The Internet, otherwise known as the World Wide Web (WWW or Web for short), is an international network of networks linking computer to computer by way of a TCP/IP (Transmission Control Protocol/Internet Protocol). An IP is a unique address number that a computer must have in order to be on the Internet (e.g. 185.134.542.2). The Web has become a significant communications medium for the electronic exchange of files between computers for government, commerce, and personal use. Internet users can connect to regional, national, and international backbone networks through their local Internet Service Providers (ISPs) via twisted pair (dial-up) or CATV modems. Upon connecting to the Internet, the user has near unlimited connectivity to servers in the public domain, with a huge repository of information stored as Web pages and files to their avail. The information (access to files) is available to all Web users at no cost, other than that for subscribing to an ISP.

Most of the information on the Web is in the form of unstructured data; there is currently no universally adapted standard in structuring, or indexing the data. Structured data makes use of invisible tags that describe the following content, making the information “intelligent” and easier to search. Thus, the challenge is how to find the desired information in this milieu of unstructured data. In this paper, I describe the process of searching the Web, and tips on how to find and retrieve information on a specific topic of interest.

Content of the Web

The primary vehicle for delivering information over the Internet is the Web page. A Web page is a text file with code that instructs the Web browser how to display the text on the page. Hypertext Markup Language (HTML) has been the standard computer language code used on the Internet since its inception, although there are a number of other Internet language codes used today that perform the same, and enhanced functions (e.g., Dynamic HTML (DHTML), Java script (Java), Application Service Provider (ASP), ColdFusion (CFM), Extensible Markup Language (XML), etc.).
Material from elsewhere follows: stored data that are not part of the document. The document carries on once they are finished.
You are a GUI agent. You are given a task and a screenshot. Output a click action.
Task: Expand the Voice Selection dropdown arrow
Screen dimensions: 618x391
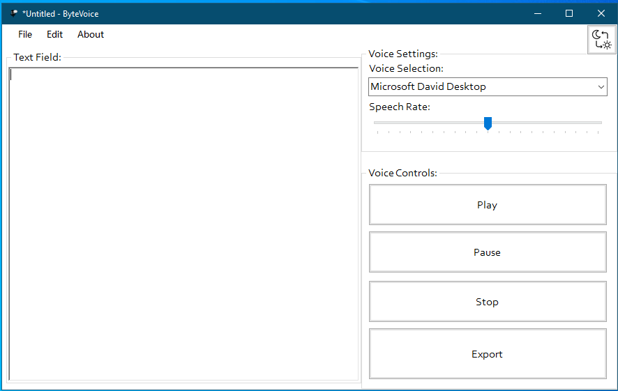[601, 87]
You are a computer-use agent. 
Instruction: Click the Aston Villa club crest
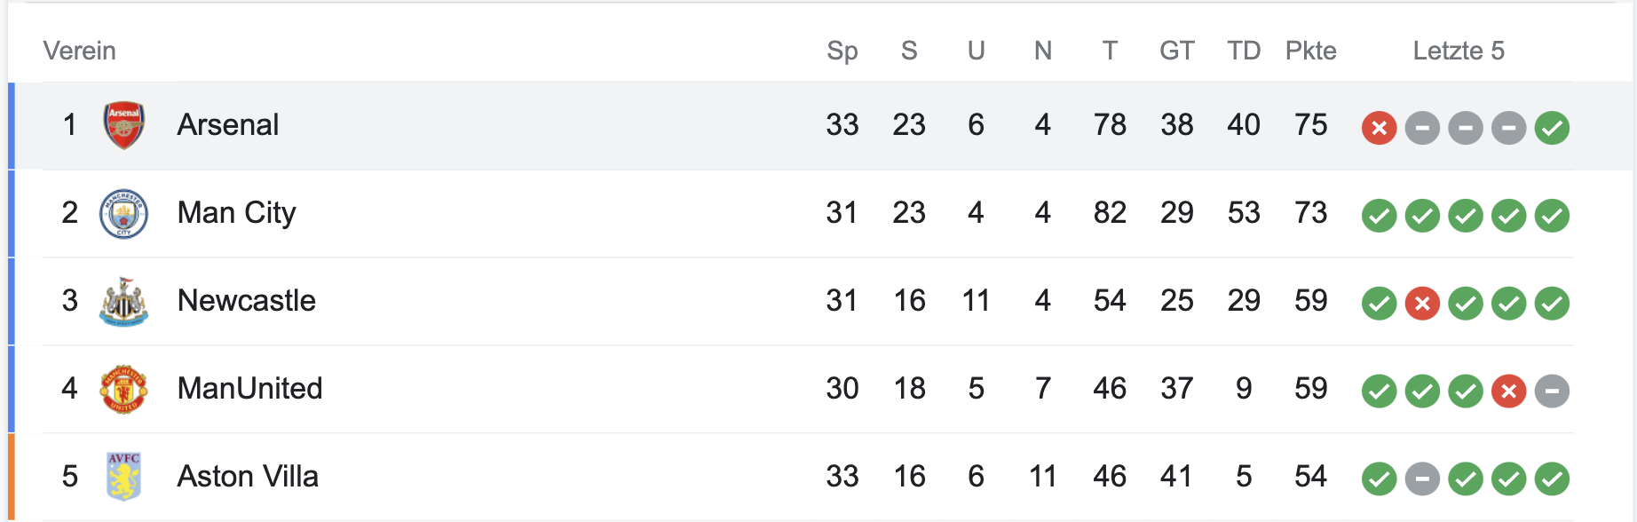click(x=123, y=477)
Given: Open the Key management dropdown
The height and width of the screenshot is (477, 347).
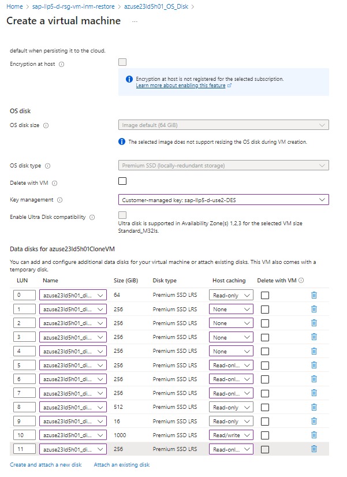Looking at the screenshot, I should pyautogui.click(x=223, y=200).
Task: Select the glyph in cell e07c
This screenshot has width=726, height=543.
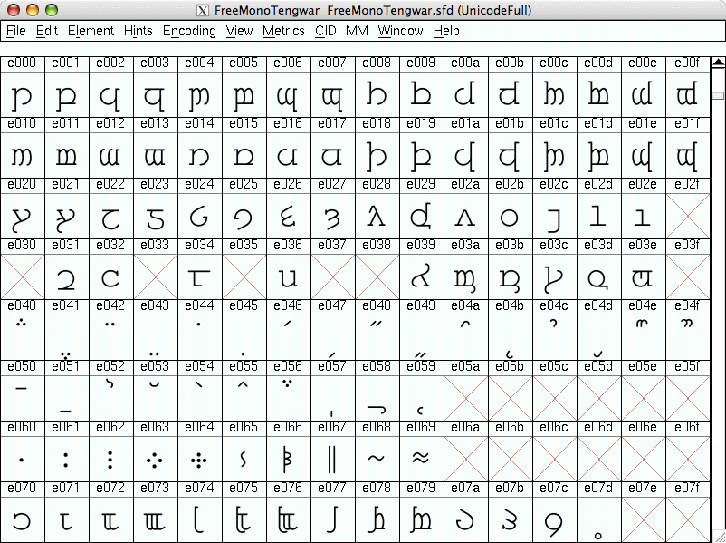Action: 554,520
In addition to displaying text, Web pages often have links to documents, audio, music (MP3), video clips, animations, and other Web pages. Users can click on a link, called a hyperlink, to open the file with the associated application, or download it to their computer. It is important to know that when performing searches on the Internet, only the text in selected Web pages that are stored in a search provider’s database can be searched (see How Do Search Engines Work). To aid the visitor in finding information, the Web site publisher will often provide a local search engine for finding and retrieving files that reside on their server, or simply list the files with hyperlinks.

Accessing the Web

To gain access to the Web, a user must purchase a dialup or cable modem account from an Internet provider (IP) for connectivity. The IP provides the user with a Web browser software application used for navigating the Web, which they install locally on their computer. The user can then log on to the Web entering their account ID and password.

Web Browsers

The two most popular browsers are Netscape Navigator (Netscape) and Microsoft Internet Explorer (IE). These, and several Web browsers, are available for download on the Web at no cost. Both Netscape and IE have a built-in feature for searching and displaying Web pages on computers connected to the Internet. The way that these search features work differ slightly for each browser, however, they both employ the use of the same search engines. These search engines, developed by Internet search providers, are available to all Web users at no cost. Before I go on to describe methods and tips on how best to search the Web, it is important to understand how a search engine works.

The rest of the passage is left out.